Damit kommt die Notfallversorgung dort an, woran das öffentliche Gesundheitswesen sich irgendwann immer wieder stößt - bei der Frage: Was will man, was ist nützlich und notwendig? Denn immerhin könnte es ja sein, dass ein ausgeweitetes Generalistenangebot gar nicht auf derart viel Interesse stößt, wenn es dem Patienten überlassen wird, seine Beschwerden einzuschätzen und zu entscheiden, ob sie eher ein Fall für eine Arzt-Nachtpraxis oder den Notdienst einer Klinik wären. Im Zweifelsfall könnten auch weiterhin viele Patienten dem konzentrierten Aufgebot an Personal und Technik der Spitäler vertrauen; zum einen aus Unsicherheit, zum anderen aber auch, weil in der Bevölkerung die Bereitschaft, bei Verfehlungen der Mediziner Klage vor Gericht zu führen, immer weiter wächst.
So dass die Gesundheitskonferenz im Herbst gar nicht anders können wird, als eine verbesserte Hausarztversorgung und eine gleichzeitig hochwertige Ausstattung der Kliniknotdienste anzustreben. Und dass, obwohl die Sachleistungsausgaben der Krankenkassen immer weiter steigen und der Gesundheits- und Sozialminister dem Vernehmen in diesem Jahr nicht einer erneuten Erhöhung der Krankenversicherungsbeiträge zustimmen will, falls den Kassen ein erneutes Defizit droht, sondern "Sparmaßnahmen" den Vorzug geben würde.

-- VORGEGEBENE DATEN --

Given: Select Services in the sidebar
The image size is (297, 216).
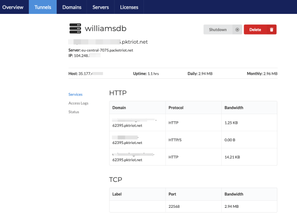Looking at the screenshot, I should pos(75,95).
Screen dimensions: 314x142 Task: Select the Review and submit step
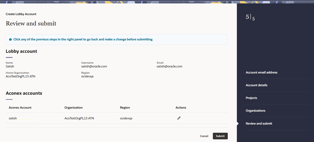coord(259,124)
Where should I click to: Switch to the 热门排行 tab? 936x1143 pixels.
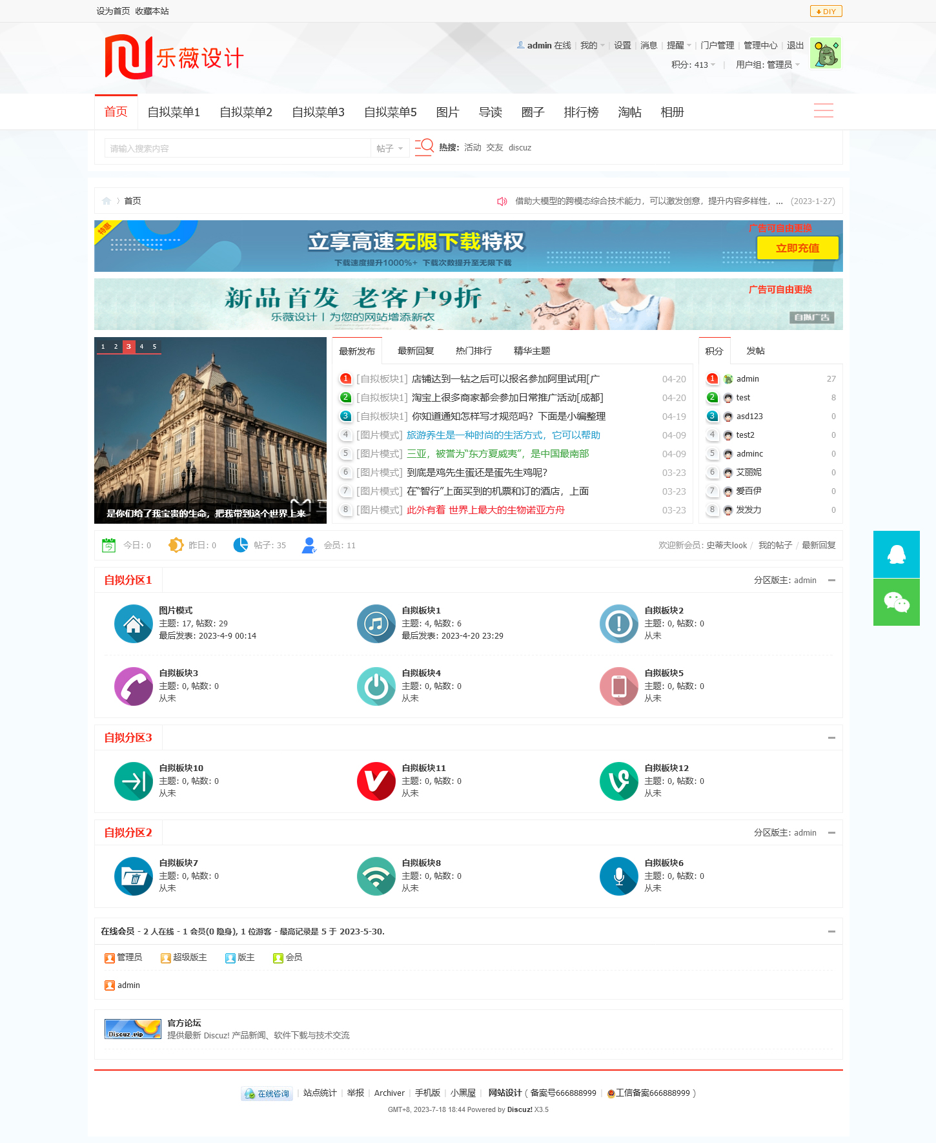(x=473, y=351)
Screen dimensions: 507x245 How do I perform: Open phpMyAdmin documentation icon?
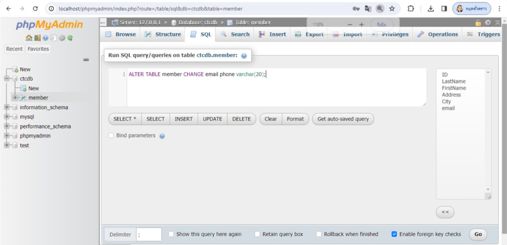click(45, 38)
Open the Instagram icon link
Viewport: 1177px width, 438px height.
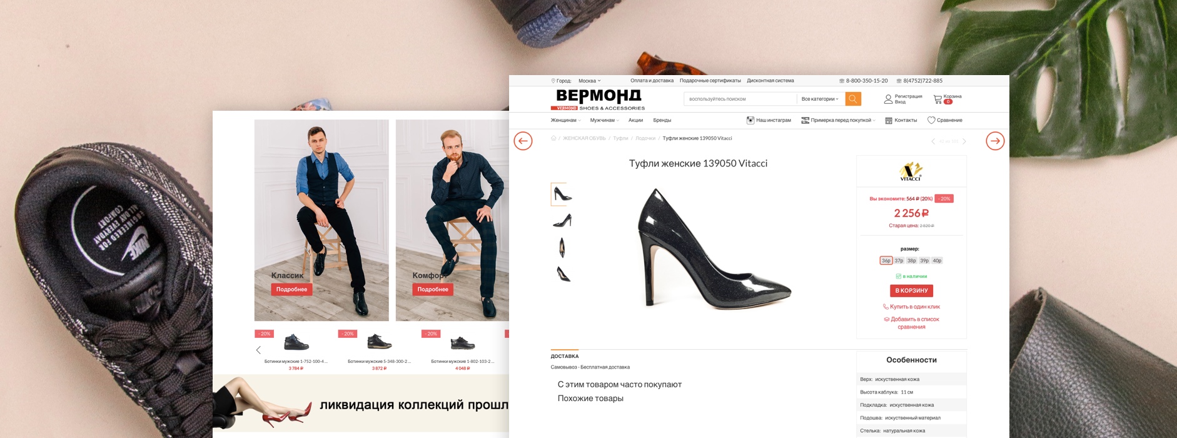(750, 120)
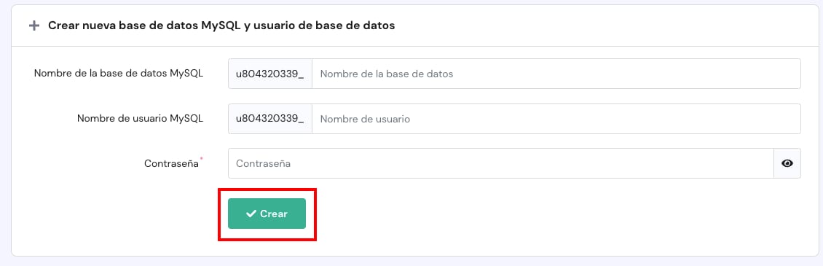Click blank header space right of the title
823x266 pixels.
click(x=604, y=26)
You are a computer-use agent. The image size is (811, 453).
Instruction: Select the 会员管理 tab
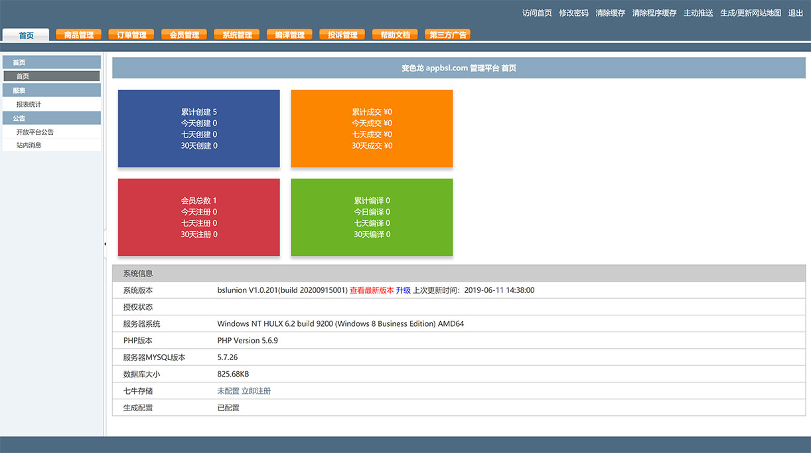184,34
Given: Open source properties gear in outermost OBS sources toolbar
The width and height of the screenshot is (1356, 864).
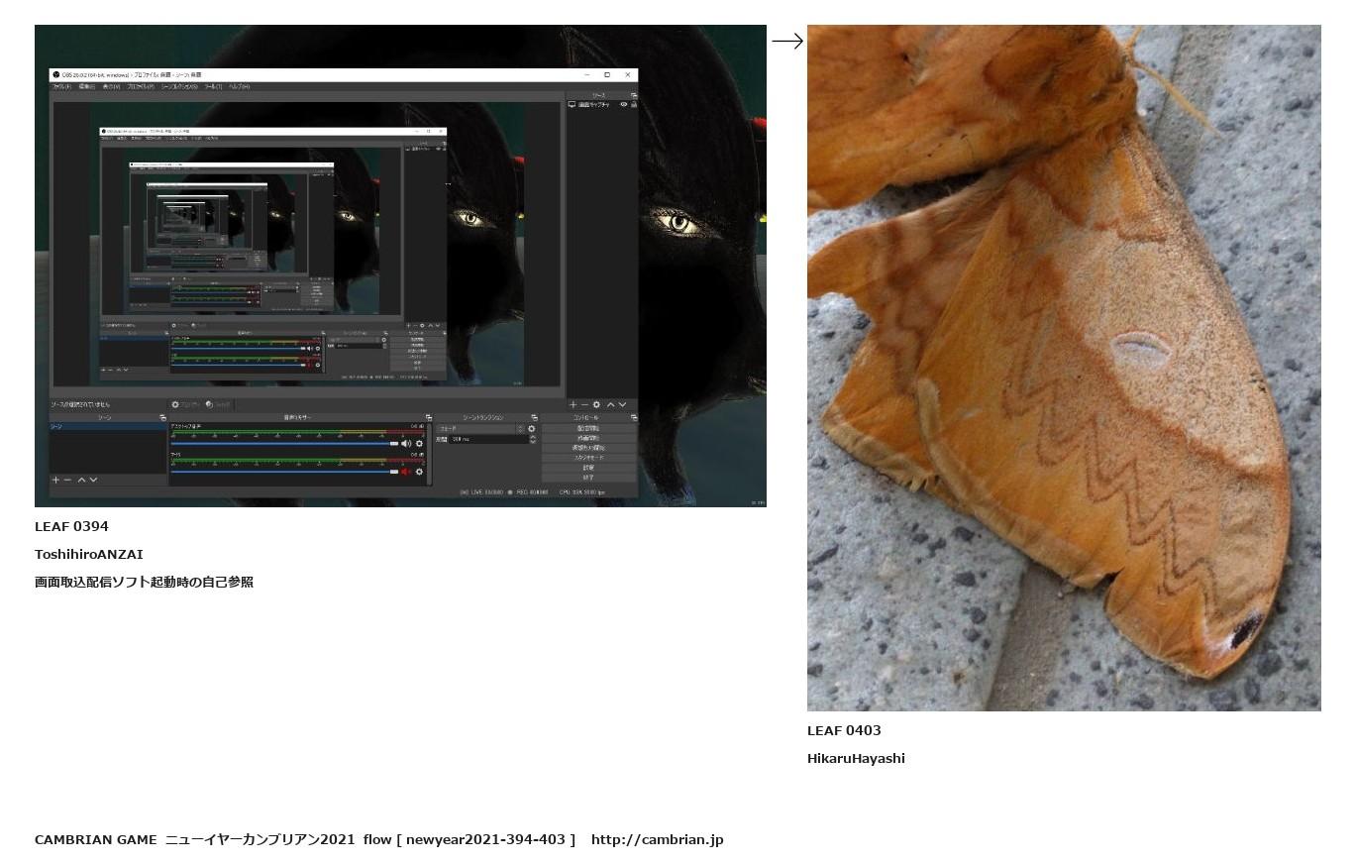Looking at the screenshot, I should click(x=596, y=405).
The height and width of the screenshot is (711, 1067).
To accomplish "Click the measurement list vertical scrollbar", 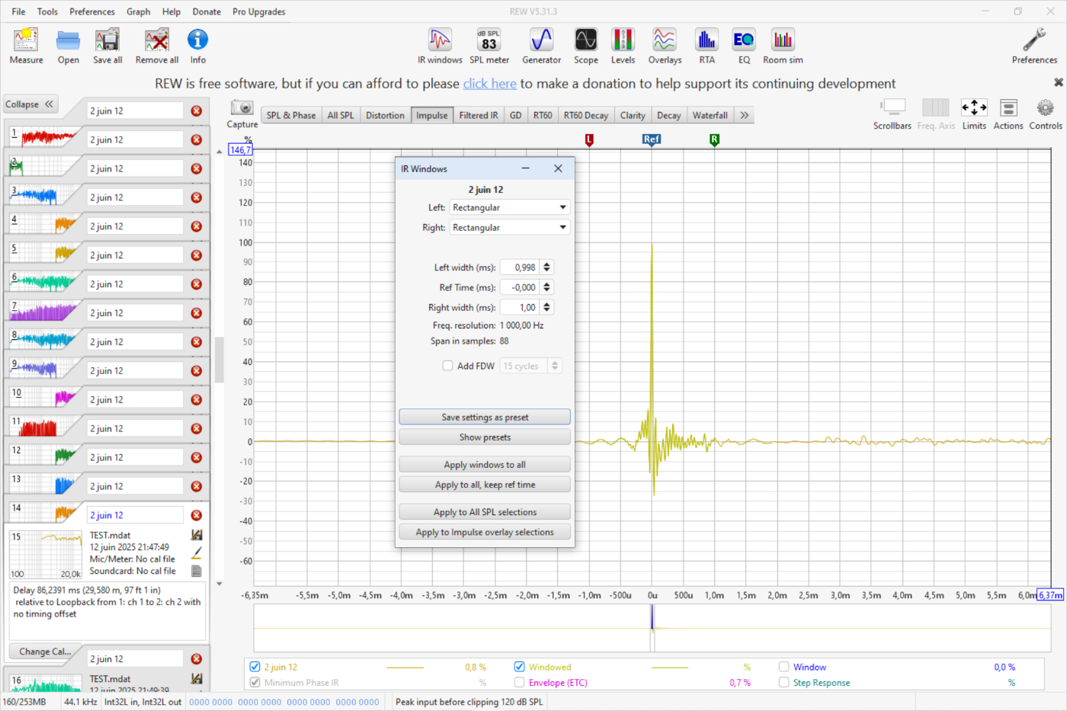I will (x=219, y=360).
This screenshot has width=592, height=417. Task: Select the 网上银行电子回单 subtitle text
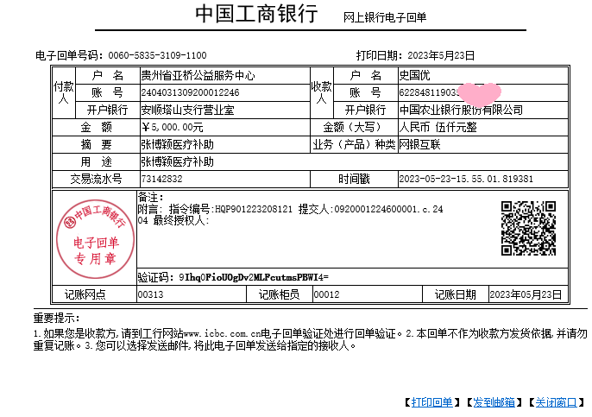click(385, 17)
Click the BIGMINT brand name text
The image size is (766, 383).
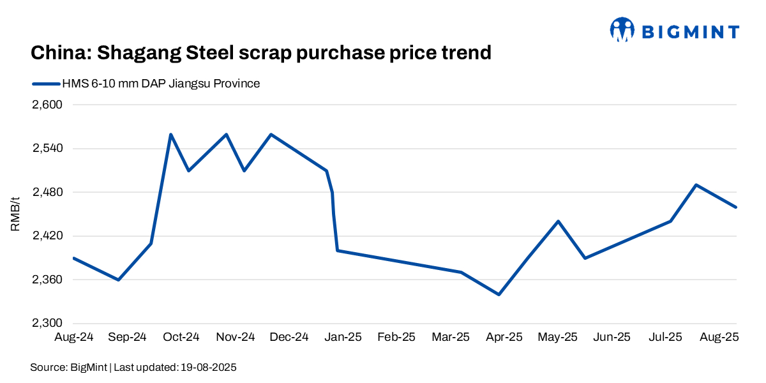pos(690,31)
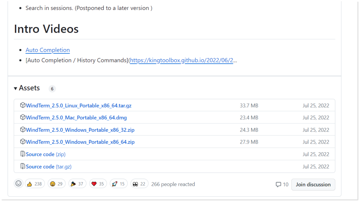359x201 pixels.
Task: Click the thumbs up reaction showing 238
Action: tap(35, 184)
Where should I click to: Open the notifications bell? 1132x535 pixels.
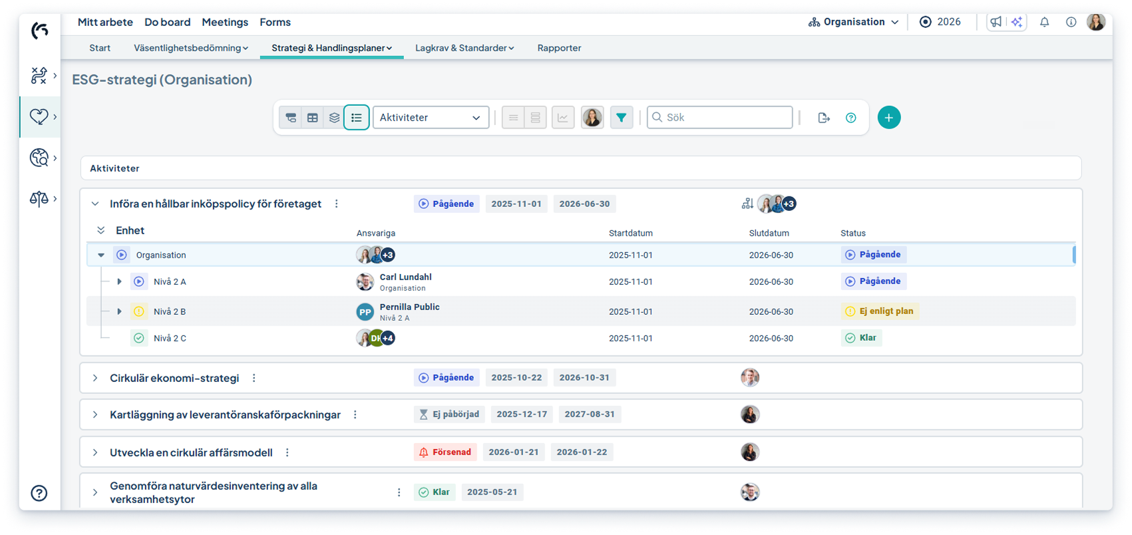[x=1044, y=22]
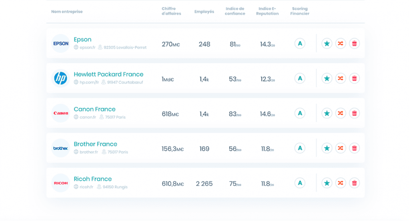Viewport: 409px width, 221px height.
Task: Delete Epson using the trash icon
Action: click(x=354, y=44)
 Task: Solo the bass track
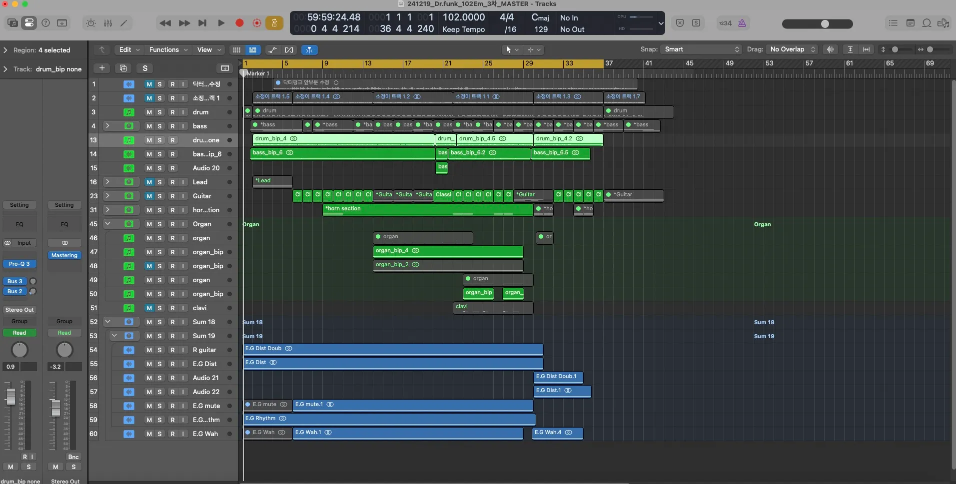(160, 126)
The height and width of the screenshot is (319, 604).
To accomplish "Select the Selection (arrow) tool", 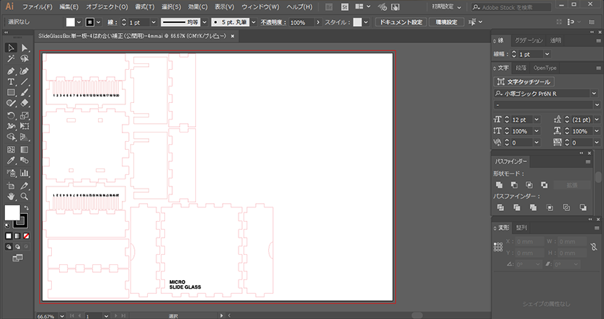I will pyautogui.click(x=11, y=48).
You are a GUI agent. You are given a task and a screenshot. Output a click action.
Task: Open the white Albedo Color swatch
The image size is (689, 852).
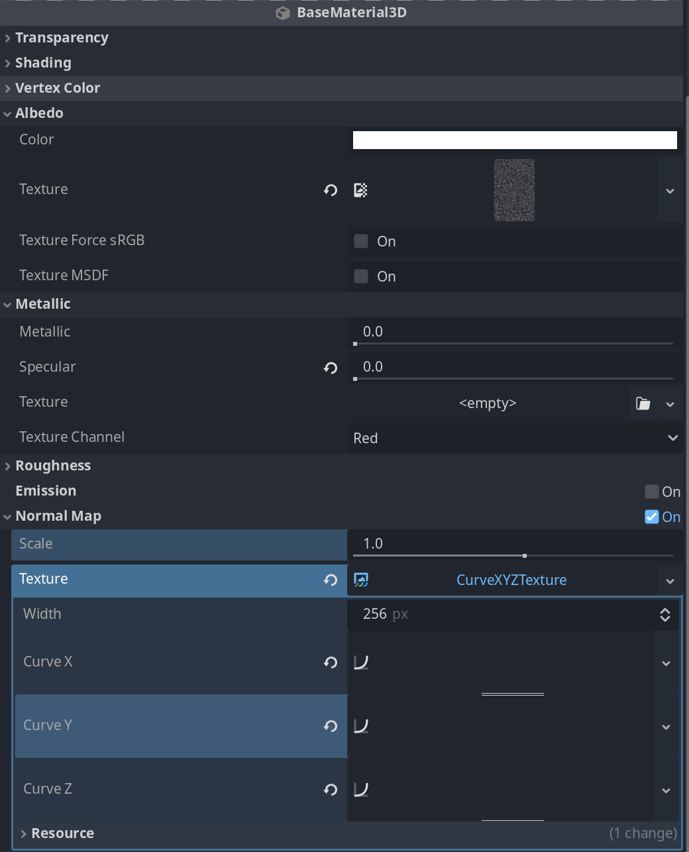point(515,140)
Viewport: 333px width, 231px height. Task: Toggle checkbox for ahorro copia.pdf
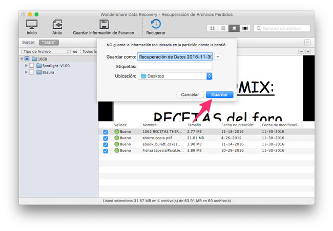coord(106,138)
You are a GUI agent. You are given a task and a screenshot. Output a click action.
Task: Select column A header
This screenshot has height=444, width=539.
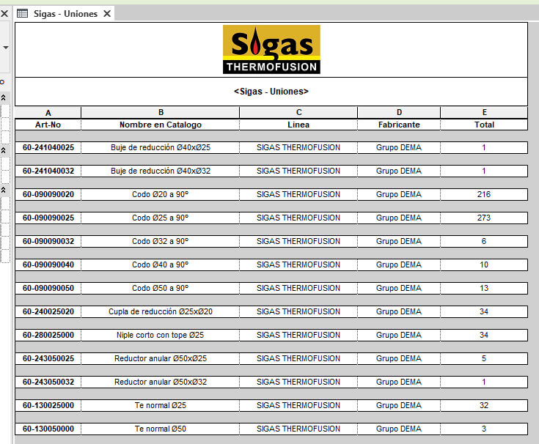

-- ARBEITSAUFTRAG --
Entscheide für jede der Aussagen 1. bis 3., ob sie mit dem Text zur Notfallversorgung übereinstimmt. Antworte mit Ja oder Nein und führe die entscheidenden Worte des Textes wörtlich an.
1. Viele Patienten könnten im Zweifelsfall weiterhin auf die Spitäler vertrauen.
2. Die Gesundheitskonferenz findet im Frühjahr statt.
3. Der Gesundheits- und Sozialminister will dem Vernehmen nach einer erneuten Erhöhung der Krankenversicherungsbeiträge zustimmen.

-- DEINE LÖSUNG --
1. Ja: „Im Zweifelsfall könnten auch weiterhin viele Patienten dem konzentrierten Aufgebot an Personal und Technik der Spitäler vertrauen“
2. Nein: „die Gesundheitskonferenz im Herbst“
3. Nein: „dem Vernehmen in diesem Jahr nicht einer erneuten Erhöhung der Krankenversicherungsbeiträge zustimmen will“